Risk Level: MEDIUMCOMMAND_EXECUTIONCREDENTIALS_UNSAFEEXTERNAL_DOWNLOADSPROMPT_INJECTIONDATA_EXFILTRATION
Full Analysis
  • [COMMAND_EXECUTION]: Multiple shell scripts (e.g., run_sglang_torch_profile_host.sh, run_llm_single_model_matrix_host.sh) perform extensive host-level command execution, including docker run, docker exec, and pkill.
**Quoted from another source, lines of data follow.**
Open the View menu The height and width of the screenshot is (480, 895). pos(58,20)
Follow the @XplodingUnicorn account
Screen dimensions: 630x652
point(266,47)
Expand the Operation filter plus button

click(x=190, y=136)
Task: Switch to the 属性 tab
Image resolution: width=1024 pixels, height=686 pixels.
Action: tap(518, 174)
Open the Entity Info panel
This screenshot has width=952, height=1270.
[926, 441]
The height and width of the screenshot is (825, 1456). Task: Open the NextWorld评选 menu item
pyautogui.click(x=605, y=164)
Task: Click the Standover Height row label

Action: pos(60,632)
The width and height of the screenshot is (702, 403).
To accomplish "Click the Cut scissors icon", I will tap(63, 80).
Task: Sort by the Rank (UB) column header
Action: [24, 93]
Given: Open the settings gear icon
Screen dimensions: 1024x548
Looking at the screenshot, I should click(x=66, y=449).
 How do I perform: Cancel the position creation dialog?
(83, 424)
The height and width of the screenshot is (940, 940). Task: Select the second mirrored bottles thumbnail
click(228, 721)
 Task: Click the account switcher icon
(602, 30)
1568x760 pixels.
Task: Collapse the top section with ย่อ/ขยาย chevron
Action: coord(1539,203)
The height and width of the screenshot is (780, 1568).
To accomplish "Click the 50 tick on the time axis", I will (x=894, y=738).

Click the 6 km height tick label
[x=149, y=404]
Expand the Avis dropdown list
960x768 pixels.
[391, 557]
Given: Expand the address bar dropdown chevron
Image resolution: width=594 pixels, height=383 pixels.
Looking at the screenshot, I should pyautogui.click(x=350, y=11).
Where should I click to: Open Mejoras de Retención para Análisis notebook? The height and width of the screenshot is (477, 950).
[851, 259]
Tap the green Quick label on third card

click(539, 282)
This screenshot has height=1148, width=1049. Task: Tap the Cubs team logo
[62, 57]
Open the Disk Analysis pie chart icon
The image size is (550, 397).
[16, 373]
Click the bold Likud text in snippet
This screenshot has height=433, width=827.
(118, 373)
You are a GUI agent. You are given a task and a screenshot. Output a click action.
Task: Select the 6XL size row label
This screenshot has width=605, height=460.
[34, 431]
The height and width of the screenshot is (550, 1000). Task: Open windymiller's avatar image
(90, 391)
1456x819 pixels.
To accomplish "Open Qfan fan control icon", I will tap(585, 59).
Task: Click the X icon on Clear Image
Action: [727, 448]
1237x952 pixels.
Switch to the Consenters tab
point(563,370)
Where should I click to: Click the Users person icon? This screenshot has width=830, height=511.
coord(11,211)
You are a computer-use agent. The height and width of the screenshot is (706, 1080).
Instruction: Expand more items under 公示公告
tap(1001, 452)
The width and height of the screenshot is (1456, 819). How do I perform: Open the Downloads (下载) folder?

These scripts directly interpolate user-provided arguments like --model, --port, and --gpus into shell commands, which presents a risk of command injection if the inputs are not strictly validated.
  • [CREDENTIALS_UNSAFE]: The skill orchestrates the propagation of sensitive authentication tokens, specifically HF_TOKEN and HUGGINGFACE_HUB_TOKEN. These credentials are passed from the host environment into Docker containers and child processes to enable model downloads from Hugging Face.
  • [COMMAND_EXECUTION]: The logic in scripts/make_trtllm_py_executor_override.py performs dynamic source code modification. It reads the library file py_executor.py from a TensorRT-LLM container, patches it to inject with_stack=True via string manipulation, and writes the modified code to a file that is mounted back into the container as a runtime override.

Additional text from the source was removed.